| Assignment 1 |
In the article about the Wall Street march, whose anniversary fell on the day of the march?
| Assignment 2 |
Retype the passage of the Wall Street march article from "It was the 42nd" to "signs and placards.".
| Assignment 3 |
Continue the article on the "Health care not warfare" march from the point where it ends.

| Selected extract |
========================
Health care not warfare!

NEW YORK—About 10,000 protesters marched through the Wall Street financial district April 4 chanting “Money for health care not for war, that is what we’re marching for.”

It was the 42nd anniversary of Dr. Martin Luther King’s famed “Beyond Vietnam” speech at Riverside Church April 4, 1967. Many banners and signs bore photos of Dr. King with the message “Beyond War, A New Economy is Possible. Yes We Can.”

The marchers assembled on Broadway above Canal Street and streamed down the avenue at noon led by a contingent of Veterans for Peace, Military Families Speak Out, and Iraq Veterans Against the War. “Hands off Afghanistan” “Fund Human Needs not War” and “Give Me A J-O-B so I can E-A-T” were some of the thousands of signs and placards.

Rose Taylor of Baltimore was one of many people in wheelchairs who rolled past the New York Stock Exchange. She was holding a sign that read, “We Need a People’s Bank.”

George Martin, a leader of United for Peace and Justice, sponsor of the march, told the World, “We must make the connection: almost a quarter of a trillion tax dollars are being spent each year on wars in Iraq and Afghanistan and 1,000 military bases around the world. Our government is bailing out the banks and not meeting the needs of our people.”

The march, he added, sends, “a strong message to the new administration and the new Congress. We need to move beyond war. A new economy is possible.”

Hospital Workers Local 1199 was Dr. King’s favorite union and hundreds of members of Local 1199 were waving bright yellow flags as they marched. Steve Thornton, a leader of SEIU Local 1199 in New Haven, led a chant, “Employee Free Choice Act, for sure, that is what we’re fighting for.”

Local 1199 was the first union to come out against the Vietnam War, Thornton told the World. “We are maintaining that activist, antiwar tradition. We’ve got a huge budget crisis in Connecticut fueled by a financial crisis we did not cause. Now we are being asked to pay for it. We say NO! Personally, I think we should nationalize these banks and put them under democratic control.”

Rylan Moore, a student seeking her Masters Degree in Social Work at the University of Connecticut was holding a placard that read, “Social Workers Support a Responsible Budget.”
========================
Pixel coordinate grounding data

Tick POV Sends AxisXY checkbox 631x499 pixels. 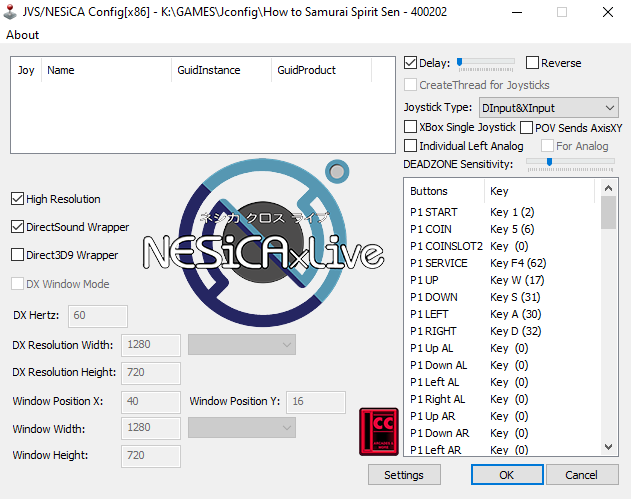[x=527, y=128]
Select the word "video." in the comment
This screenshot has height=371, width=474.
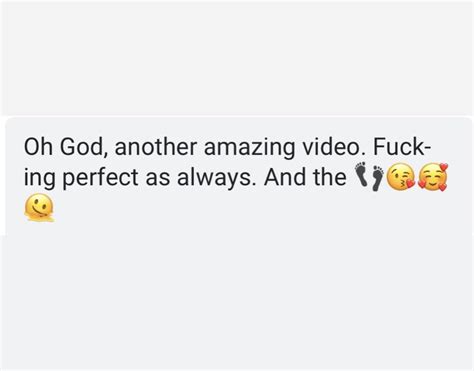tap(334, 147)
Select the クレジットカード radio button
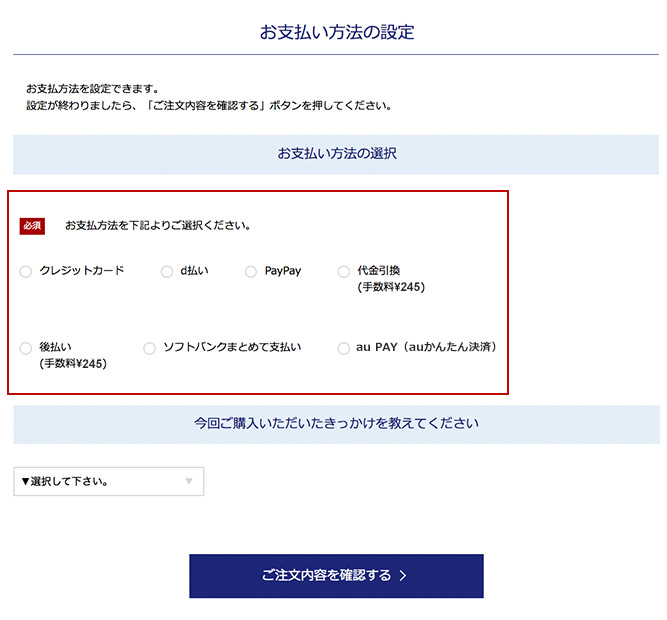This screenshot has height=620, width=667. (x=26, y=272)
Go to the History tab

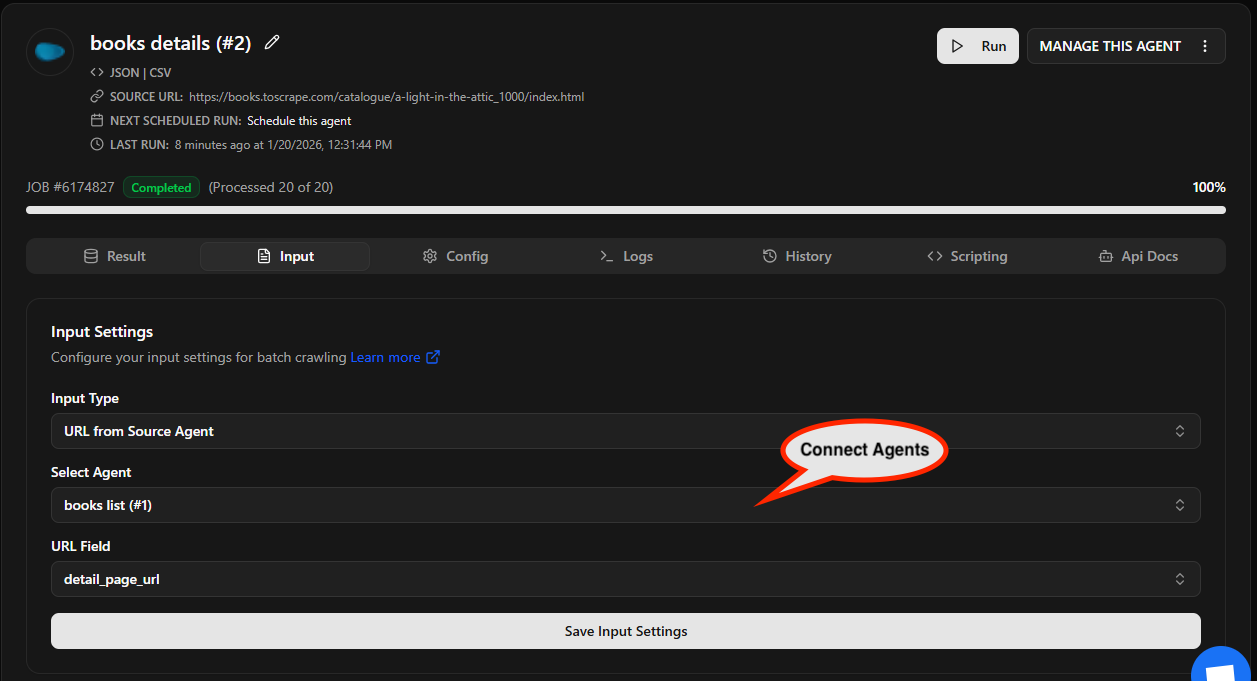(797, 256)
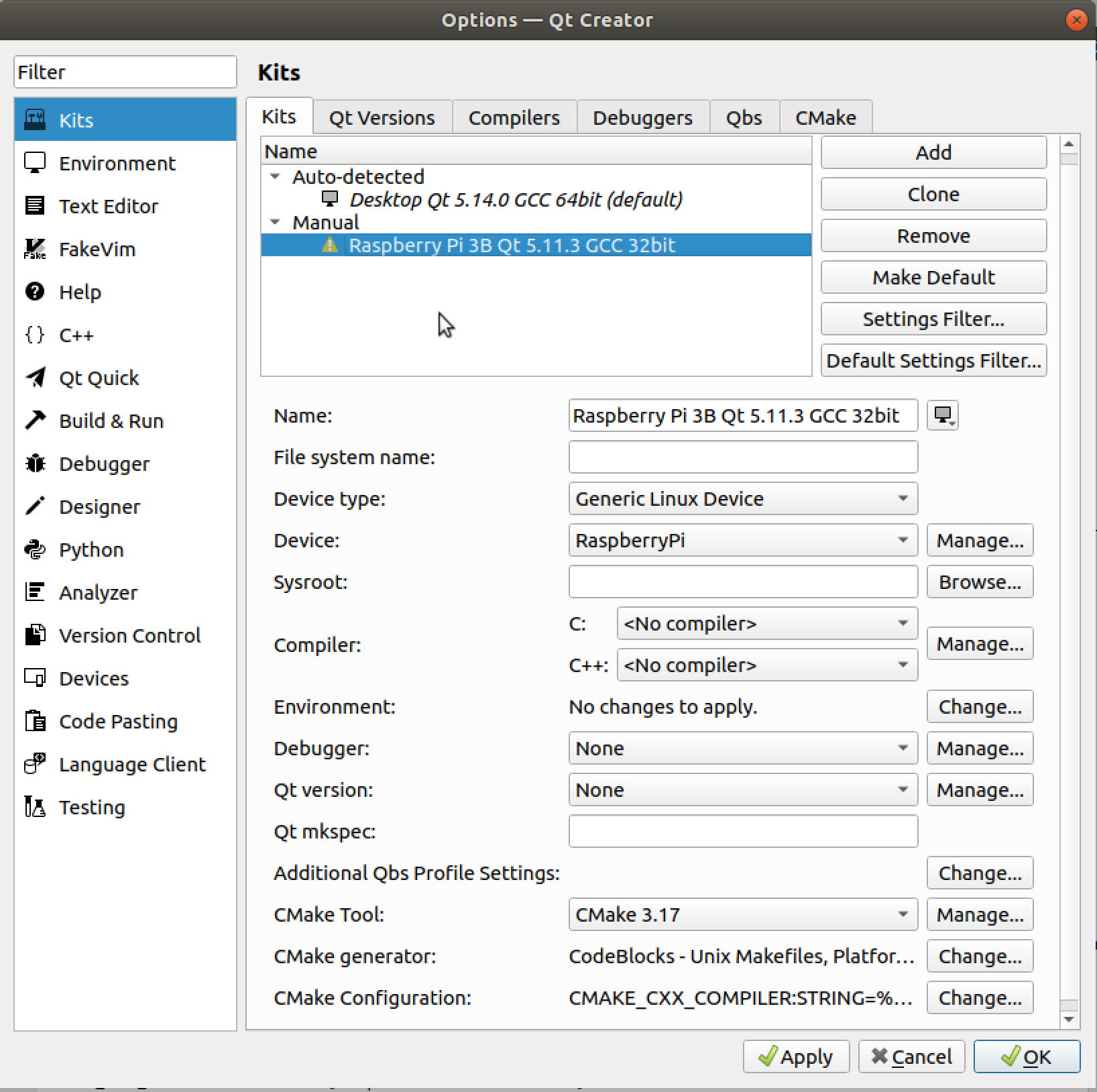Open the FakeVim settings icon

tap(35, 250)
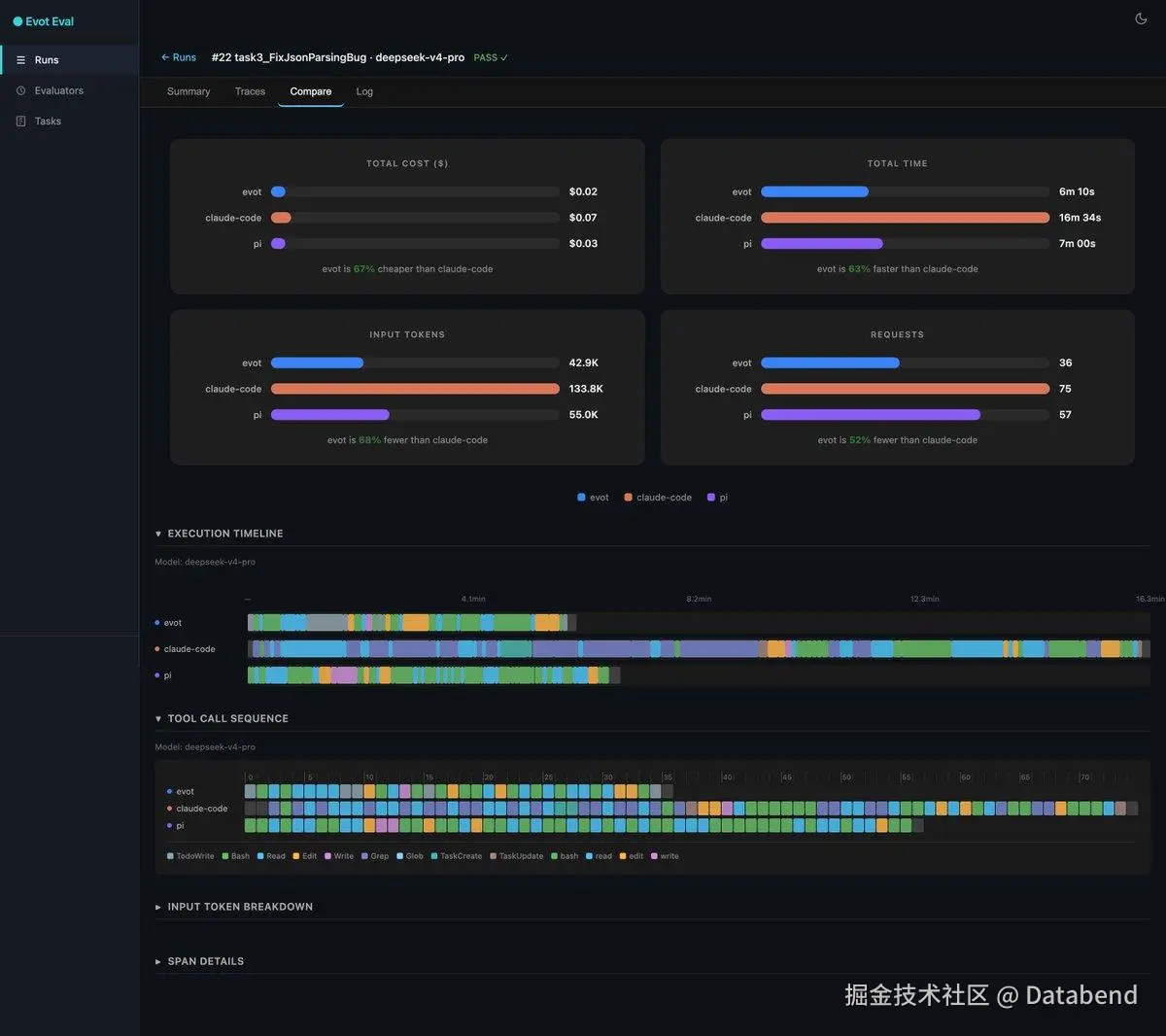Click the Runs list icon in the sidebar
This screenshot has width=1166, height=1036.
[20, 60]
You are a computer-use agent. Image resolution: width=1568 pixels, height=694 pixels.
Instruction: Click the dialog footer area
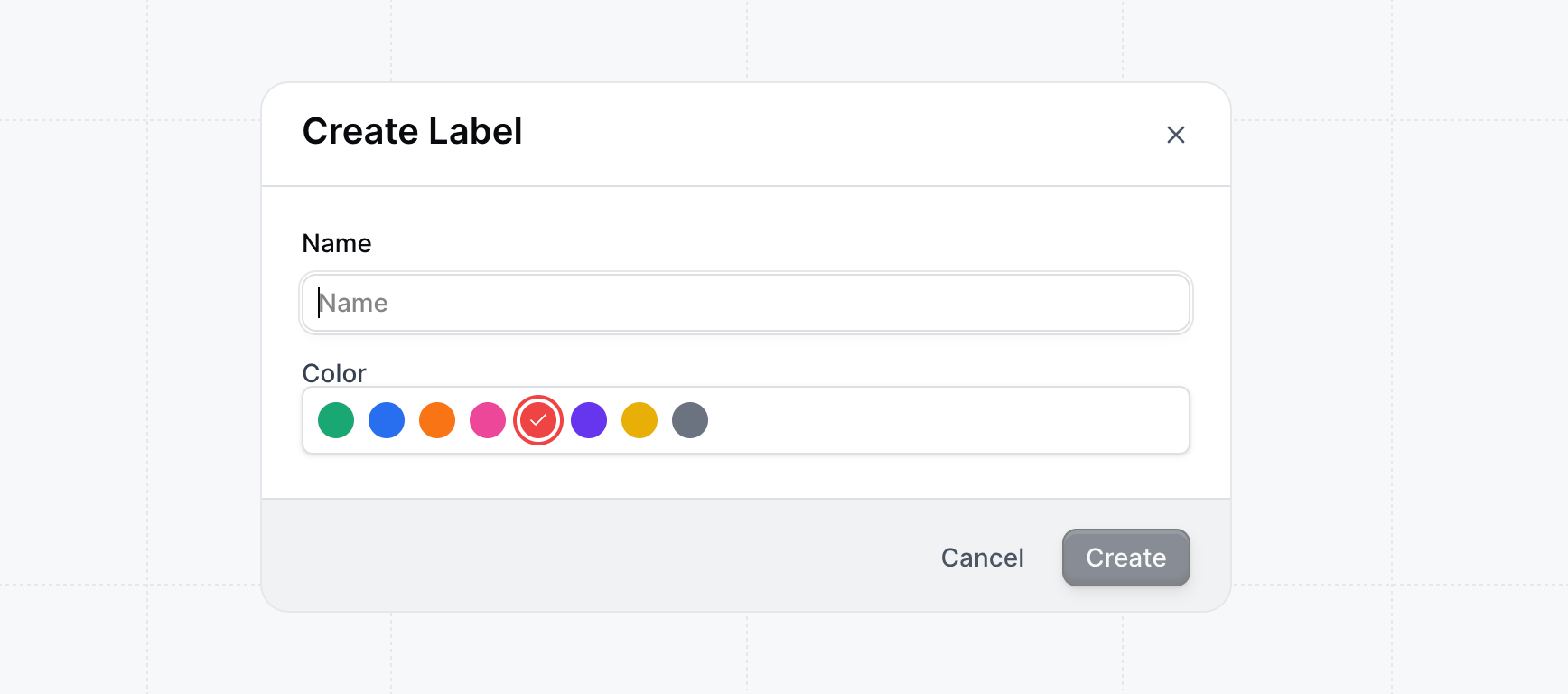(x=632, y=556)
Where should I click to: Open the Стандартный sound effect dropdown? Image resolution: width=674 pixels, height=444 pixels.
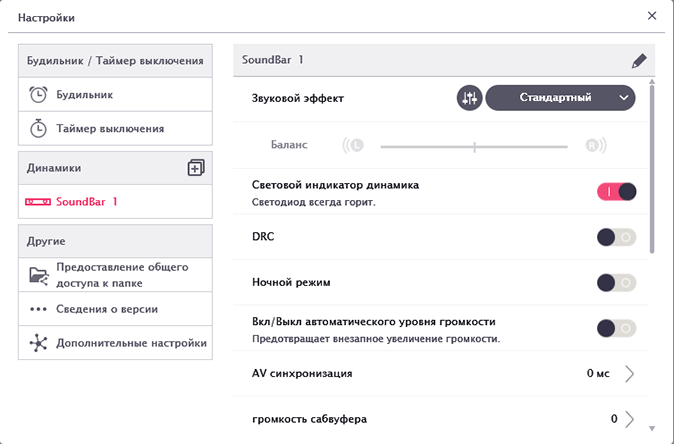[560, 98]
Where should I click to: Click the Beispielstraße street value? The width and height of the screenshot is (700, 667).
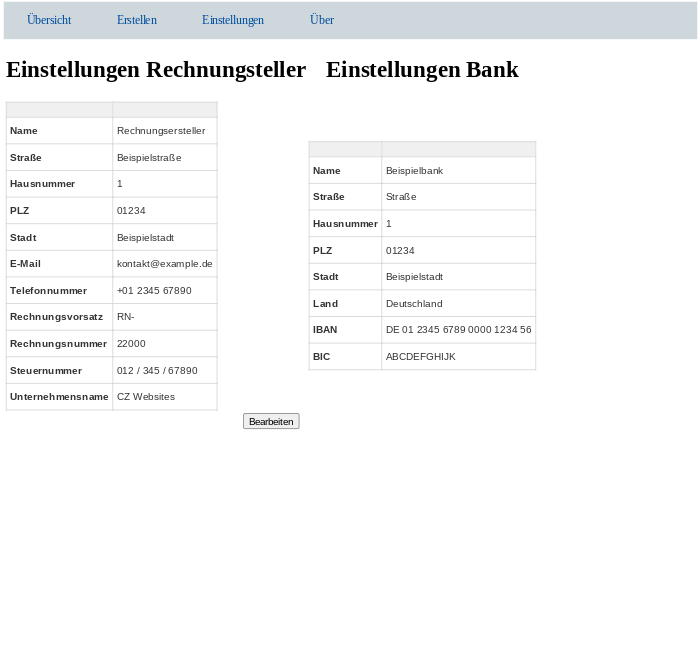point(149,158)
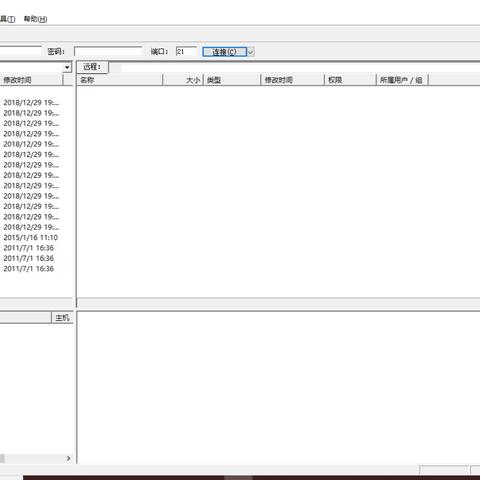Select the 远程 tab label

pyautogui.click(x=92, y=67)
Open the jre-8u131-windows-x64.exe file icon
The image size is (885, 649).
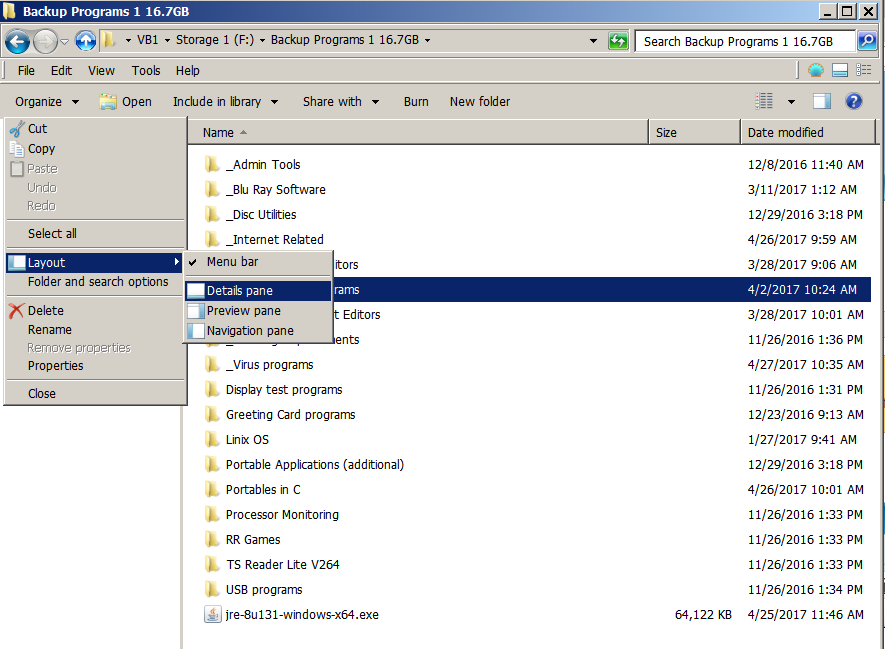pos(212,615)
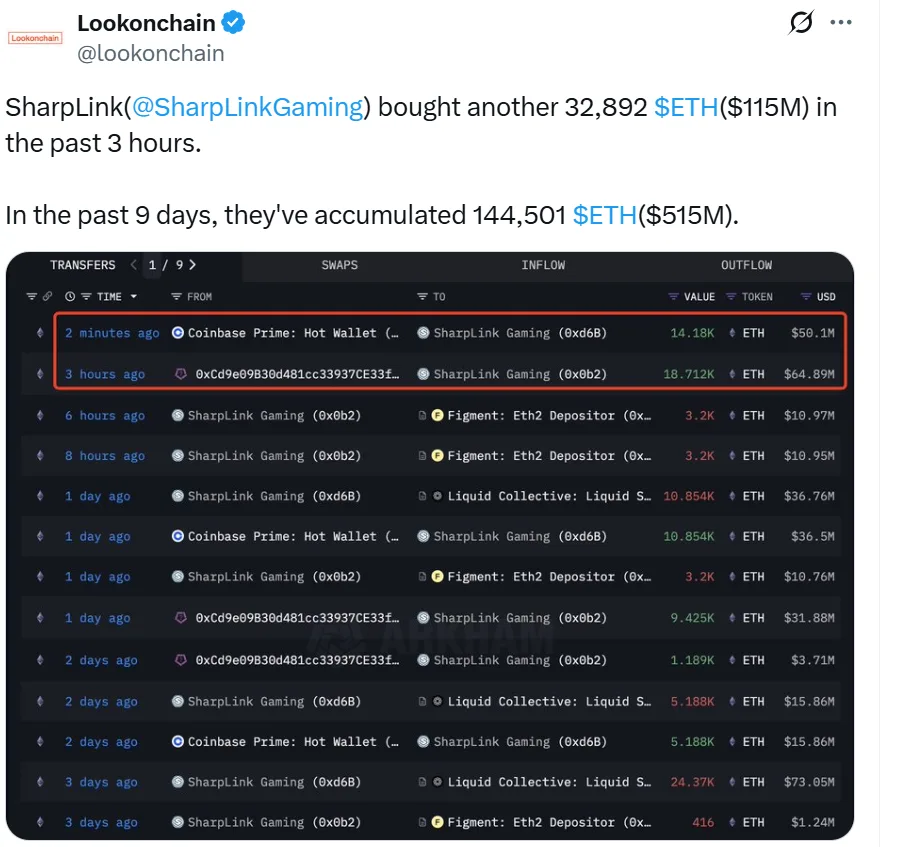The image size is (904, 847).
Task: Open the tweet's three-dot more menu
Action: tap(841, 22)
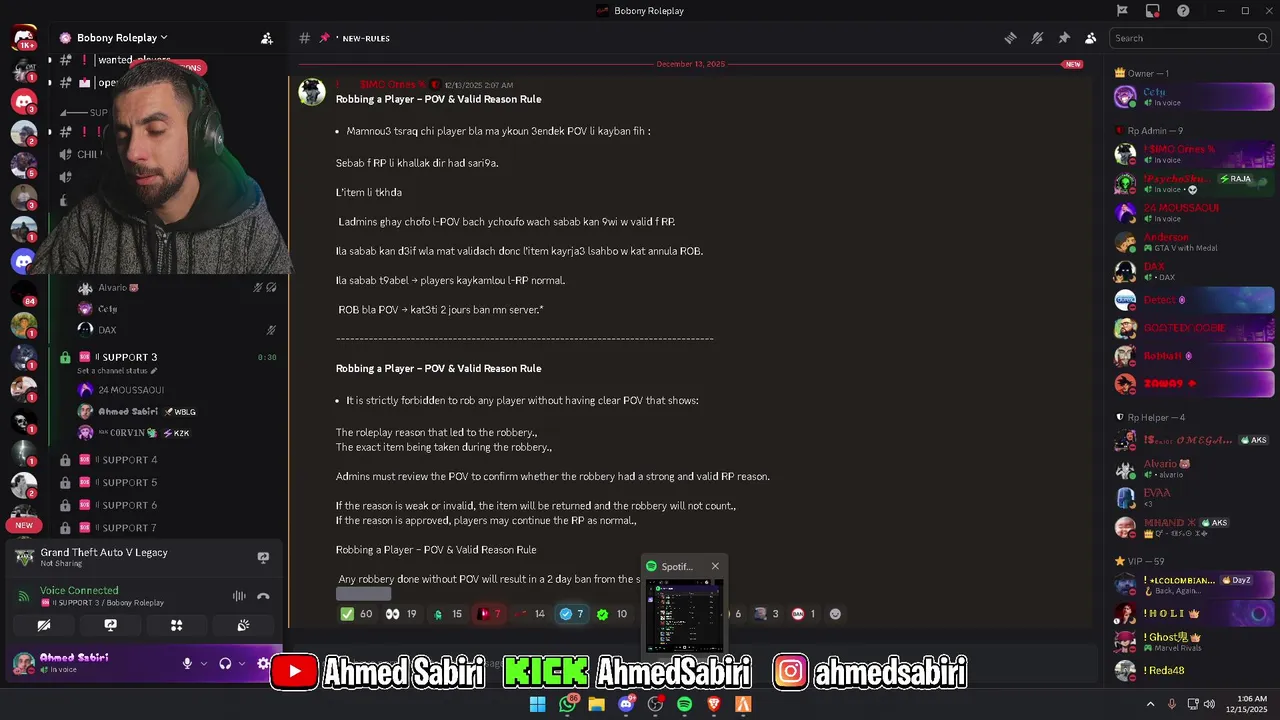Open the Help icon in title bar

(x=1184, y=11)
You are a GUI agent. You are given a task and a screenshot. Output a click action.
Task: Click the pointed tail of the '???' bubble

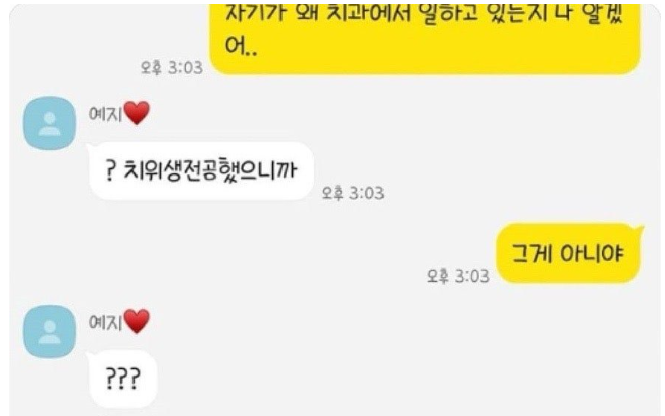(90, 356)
========================
| Answer box 1 |
It was the 42nd anniversary of Dr. Martin Luther King's "Beyond Vietnam" speech at Riverside Church.

| Answer box 2 |
It was the 42nd anniversary of Dr. Martin Luther King’s famed “Beyond Vietnam” speech at Riverside Church April 4, 1967. Many banners and signs bore photos of Dr. King with the message “Beyond War, A New Economy is Possible. Yes We Can.”

The marchers assembled on Broadway above Canal Street and streamed down the avenue at noon led by a contingent of Veterans for Peace, Military Families Speak Out, and Iraq Veterans Against the War. “Hands off Afghanistan” “Fund Human Needs not War” and “Give Me A J-O-B so I can E-A-T” were some of the thousands of signs and placards.

| Answer box 3 |
She told the World, “Too much is spent on the military and not enough on social services that people need.”

Bobby Greenberg, a retired New York City schoolteacher was marching with the New York City Labor Chorus. He praised President Obama for allocating $115 billion for education. Obama has voiced support of charter schools and merit pay “but no one in education is turning against Obama on these issues. He wants the same things we want, good schools, educated children,” Greenberg said.

Obama met with union teachers and made clear that neither charter schools nor merit pay will be unilaterally forced on teachers.

The demonstration came a day after news that the jobless rate spiked last month to 8.5 percent despite hundreds of billions in taxpayer bailouts for banks and insurance companies. It also coincided with a NATO meeting in Europe where the subject was escalation of the war in Afghanistan. Throughout Europe and Canada, tens of thousands demonstrated against NATO occupation of Afghanistan.

Michael McPhearson, executive director of Veterans for Peace, told the World, “Five years in Iraq is too long and the troops haven’t come home yet. Now we’re escalating the war in Afghanistan. That is not going to make our nation any safer or solve the problems there. It’s time to bring the troops home from Iraq and Afghanistan.”

As he walked through the financial district, Don Bickford, a member of the Riverside Church congregation held a sign, “Riverside Church Christians for a Just Peace.” He told the World “We have a lot to accomplish to make real Dr. King’s vision as expressed in his Riverside Church speech.” Wall Street, he said, “is driven by greed.”

Before the march stepped off, the Rev. James Lawson, a close co-worker of Dr. King, recalled that one year after his “Beyond Vietnam,” speech, King was assassinated leading a struggle for union rights. “I was with Dr. King in Memphis, Tennessee, together with the mostly Black workers who were treated indecently, deprived of a decent livelihood,” Lawson said.

He added, “In the spirit of Dr. King and the movement of equality and justice of the fifties and sixties, I say, if we want peace to blossom, we must eradicate poverty, racism, sexism, violence and greed in the United States…. The greatest impetus for peace or stimulus to the economy is that those 90 million (who hover in poverty) receive wages that would allow them to sustain themselves and their families.”